The AMG 3.6 M 104 was rated at 276 hp at 5,750/min and 284 lbft of torque at 4,000/min using the HFM engine management system. Bore and stroke is 91x92.4 mm with a compression ratio of 10.5:1. AMG later conceded that since the engine was hand modified, power outputs could vary slightly from 276-287 hp.

=== Modification ===

The boost in displacement was obtained by boring the 2.8 L M 104 block by 2.1 mm and using a highly modified version of the crankshaft from the 3.5 L OM 603 to increase throw by 18.9 mm; this necessitated the use of new forged pistons with shorter skirts.
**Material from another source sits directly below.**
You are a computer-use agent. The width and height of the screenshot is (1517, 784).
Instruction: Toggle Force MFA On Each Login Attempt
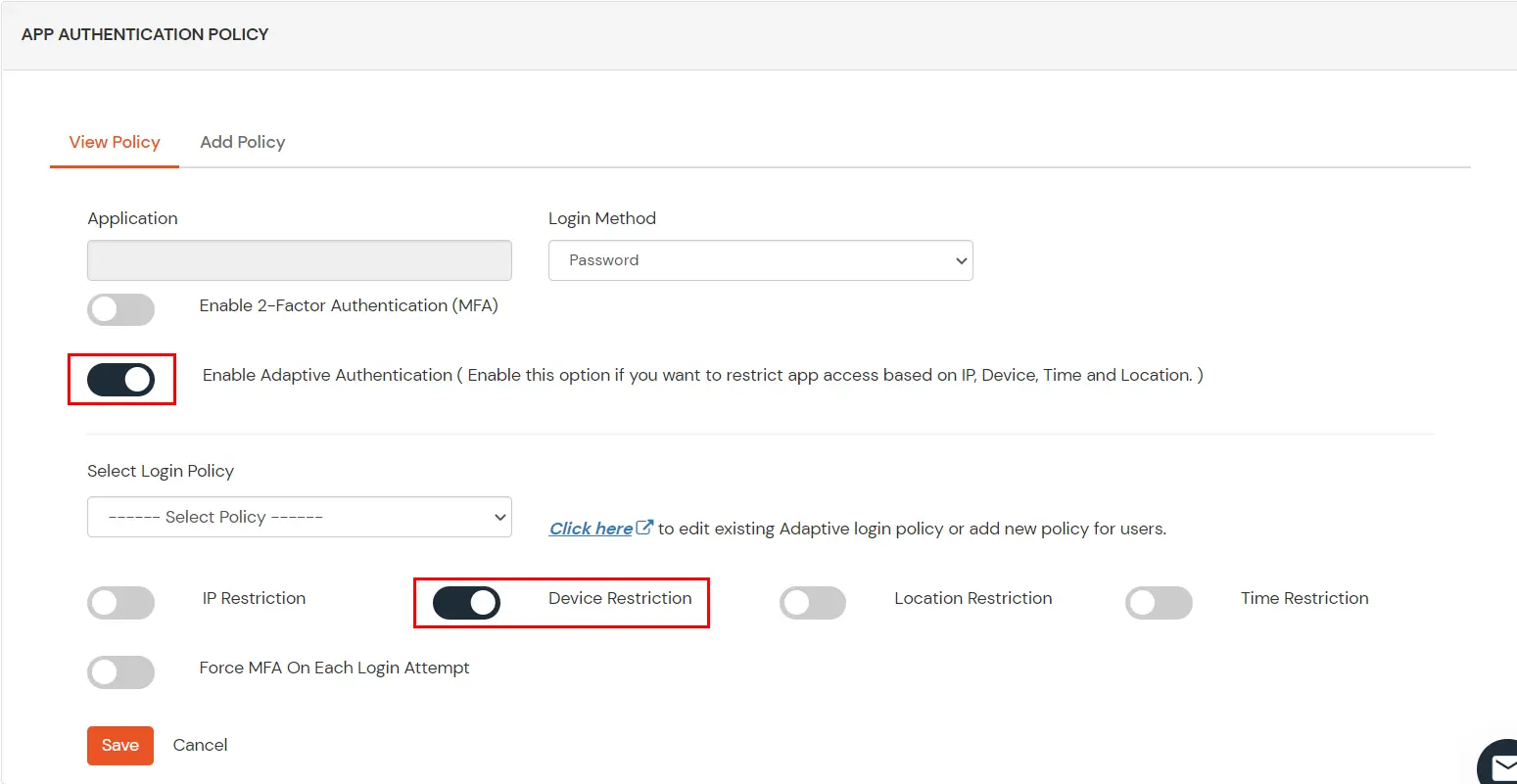120,672
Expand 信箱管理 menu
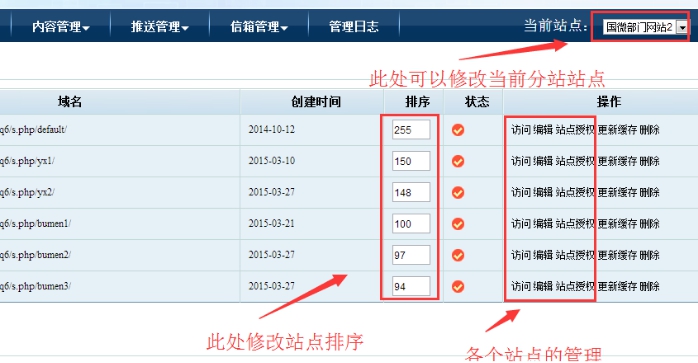 point(259,27)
A larger intake crossover pipe, free-flowing exhaust, a unique intake camshaft, minor changes to the cylinder head, and modifications to the HFM fuel computer also contribute to the increase in power.

=== Ssangyong ===

Ssangyong (South Korean brand) made a 3.6 L variant of the M 104 inline-six engine based on the 2.8 L model, producing 248 or 276 hp on earlier versions, for its Chairman model, a full-size luxury sedan. The Chinese Roewe R95L, based on the SsangYong Chairman, also uses a 3.6 L version of the M 104 engine.

=== Isdera ===

Last versions of the German sports car Isdera Spyder 036i after 1990 also use a 3.6 L AMG variant of the M 104, producing 268 or 282 hp.

== Turbo conversions ==

Turbocharger kits were offered for both the M 103 and M 104 engines by Turbo Technics, Mosselman, Lotec, MAD Modify, Turbobandit and other tuners. These conversions typically raised engine output to between 300 and 800 PS, depending on Boost Target.

During the 1990s UK customers were able to buy new vehicles equipped with a Turbo Technics conversion directly from Mercedes dealer Hughes of Beaconsfield (limited run of 75 conversions). Today turbocharger kits for M 103-M 104 engines are available from later tuners in Europe and Asia.